Depending on where you live you have some or all of the following rights:

• Access — a copy of the personal information we hold about you.
• Correction — fix anything that is inaccurate.
• Deletion — ask us to delete your account and associated data.
• Portability — receive your data in a structured, machine-readable format.
• Restriction or objection — ask us to pause or stop certain processing.
• Withdraw consent — where we relied on consent (we currently do not for any processing other than future analytics).
• Complain to a supervisory authority — in the EU/UK your data-protection regulator, in California the Attorney General, in other US states your respective authority.

To exercise any right, email privacy@engramly.net from the address on file.
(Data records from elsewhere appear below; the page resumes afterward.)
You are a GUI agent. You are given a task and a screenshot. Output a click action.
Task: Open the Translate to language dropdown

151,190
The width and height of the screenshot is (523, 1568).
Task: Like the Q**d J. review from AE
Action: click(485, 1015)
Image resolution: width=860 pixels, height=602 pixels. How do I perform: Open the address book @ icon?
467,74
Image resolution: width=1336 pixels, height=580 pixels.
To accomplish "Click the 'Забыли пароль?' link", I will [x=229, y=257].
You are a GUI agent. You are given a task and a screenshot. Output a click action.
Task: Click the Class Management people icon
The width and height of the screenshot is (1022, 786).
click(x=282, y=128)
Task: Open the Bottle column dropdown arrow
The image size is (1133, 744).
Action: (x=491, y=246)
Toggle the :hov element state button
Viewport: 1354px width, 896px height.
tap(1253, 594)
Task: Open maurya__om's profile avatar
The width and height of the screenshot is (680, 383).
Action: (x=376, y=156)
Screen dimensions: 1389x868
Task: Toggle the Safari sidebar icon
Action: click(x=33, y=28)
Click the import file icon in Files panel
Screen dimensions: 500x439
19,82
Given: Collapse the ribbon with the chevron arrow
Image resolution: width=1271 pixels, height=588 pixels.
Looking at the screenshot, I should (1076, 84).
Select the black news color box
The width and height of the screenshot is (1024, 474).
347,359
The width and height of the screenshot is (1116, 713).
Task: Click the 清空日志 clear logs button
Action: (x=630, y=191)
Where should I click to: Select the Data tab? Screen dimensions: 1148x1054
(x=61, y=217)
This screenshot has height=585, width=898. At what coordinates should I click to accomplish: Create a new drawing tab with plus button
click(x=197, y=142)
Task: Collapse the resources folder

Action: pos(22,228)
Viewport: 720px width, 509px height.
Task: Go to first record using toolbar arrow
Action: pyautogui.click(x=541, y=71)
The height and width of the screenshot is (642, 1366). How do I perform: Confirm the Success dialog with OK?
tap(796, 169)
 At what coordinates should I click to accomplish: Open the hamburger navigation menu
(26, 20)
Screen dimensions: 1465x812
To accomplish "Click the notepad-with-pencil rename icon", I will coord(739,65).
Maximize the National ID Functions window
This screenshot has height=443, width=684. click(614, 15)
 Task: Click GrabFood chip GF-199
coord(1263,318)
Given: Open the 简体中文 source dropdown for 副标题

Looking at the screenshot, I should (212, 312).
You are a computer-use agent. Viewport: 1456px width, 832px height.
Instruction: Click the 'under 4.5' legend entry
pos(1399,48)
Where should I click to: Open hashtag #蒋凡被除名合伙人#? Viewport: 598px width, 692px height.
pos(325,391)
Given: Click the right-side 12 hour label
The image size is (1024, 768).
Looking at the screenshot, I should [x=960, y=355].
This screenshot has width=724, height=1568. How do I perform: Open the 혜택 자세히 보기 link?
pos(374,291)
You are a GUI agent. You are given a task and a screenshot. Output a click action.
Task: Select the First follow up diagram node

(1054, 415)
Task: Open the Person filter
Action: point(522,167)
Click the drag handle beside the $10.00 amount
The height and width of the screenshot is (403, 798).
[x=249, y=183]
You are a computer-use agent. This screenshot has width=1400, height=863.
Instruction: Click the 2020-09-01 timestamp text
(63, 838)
We respond within 30 days. We do not charge for reasonable requests and we will not retaliate against you for exercising a right.

California residents have the rights listed above plus the right to know the categories of personal information collected, sold, or shared. We do not sell or share personal information as those terms are defined in the CCPA. The categories we collect are: identifiers (email, IP), commercial information (page counts, billing records), internet activity (API request logs), and limited geolocation (IP-derived country only).

The Service is not directed to children under 16. We do not knowingly collect personal information from children. If you believe a child has provided us personal information, contact privacy@engramly.net and we will delete it.

We use TLS for data in transit, encrypted storage for data at rest, scoped API credentials, and least-privilege access to production systems. Documents are processed on ephemeral compute that is destroyed after each request. No system is perfectly secure; if you believe your account has been compromised, contact privacy@engramly.net immediately.

We may update this Policy. Material changes take effect 30 days after we post the updated Policy and notify the email on your account. The “Last updated” date at the top of this page reflects the most recent change.

Privacy questions, data-subject requests, and complaints: privacy@engramly.net.

Postal: Engramly, LLC, 131 Continental Dr, Suite 305, Newark, DE 19713, United States.